Here's what I'm doing now:
mysock = urllib.urlopen('http://localhost/image.jpg')
fileToSave = mysock.read()
oFile = open(r"C:\image.jpg",'wb')
oFile.write(fileToSave)
oFile.close
f=file('image.jpg','rb')
ftp.storbinary('STOR '+os.path.basename('image.jpg'),f)
os.remove('image.jpg')
Writing files to disk and then imediately deleting them seems like extra work on the system that should be avoided. Can I upload an object in memory to FTP using Python?
Because of duck-typing, the file object (f
in your code) only needs to support the .read(blocksize)
call to work with storbinary
. When faced with questions like this, I go to the source, in this case lib/python2.6/ftplib.py:
def storbinary(self, cmd, fp, blocksize=8192, callback=None):
"""Store a file in binary mode. A new port is created for you.
Args:
cmd: A STOR command.
fp: A file-like object with a read(num_bytes) method.

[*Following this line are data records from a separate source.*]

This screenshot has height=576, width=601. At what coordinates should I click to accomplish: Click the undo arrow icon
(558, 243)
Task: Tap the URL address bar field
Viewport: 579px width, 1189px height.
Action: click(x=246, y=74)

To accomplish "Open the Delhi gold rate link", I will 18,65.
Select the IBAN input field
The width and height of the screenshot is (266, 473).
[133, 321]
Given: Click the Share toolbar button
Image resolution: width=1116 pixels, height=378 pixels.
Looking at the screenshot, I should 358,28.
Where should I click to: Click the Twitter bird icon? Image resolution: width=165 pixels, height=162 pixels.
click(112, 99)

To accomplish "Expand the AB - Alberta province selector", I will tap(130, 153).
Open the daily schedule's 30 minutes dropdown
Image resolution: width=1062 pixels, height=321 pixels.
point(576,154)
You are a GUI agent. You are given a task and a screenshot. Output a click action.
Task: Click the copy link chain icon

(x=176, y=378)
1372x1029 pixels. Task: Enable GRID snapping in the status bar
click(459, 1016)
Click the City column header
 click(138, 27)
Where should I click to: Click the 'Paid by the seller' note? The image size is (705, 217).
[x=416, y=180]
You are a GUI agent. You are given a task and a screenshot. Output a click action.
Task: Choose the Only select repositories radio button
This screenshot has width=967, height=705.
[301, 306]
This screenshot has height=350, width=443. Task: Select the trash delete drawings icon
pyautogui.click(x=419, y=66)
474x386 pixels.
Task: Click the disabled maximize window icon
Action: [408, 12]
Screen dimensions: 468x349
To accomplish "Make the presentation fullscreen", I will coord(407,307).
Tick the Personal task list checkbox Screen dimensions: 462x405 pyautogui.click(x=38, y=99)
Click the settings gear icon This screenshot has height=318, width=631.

blocksize: The maximum data size to read from fp and send over
the connection at once. [default: 8192]
callback: An optional single parameter callable that is called on
on each block of data after it is sent. [default: None]
Returns:
The response code.
"""
self.voidcmd('TYPE I')
conn = self.transfercmd(cmd)
while 1:
buf = fp.read(blocksize)
if not buf: break
conn.sendall(buf)
if callback: callback(buf)
conn.close()
return self.voidresp()
As commented, it only wants a file-like object, indeed it not even be particularly file-like, it just needs read(n)
. StringIO provides such "memory file" services.
import urllib
import ftplib
ftp = ftplib.FTP(...)
f = urllib.urlopen('http://localhost/image.jpg')
ftp.storbinary('STOR image.jpg', f)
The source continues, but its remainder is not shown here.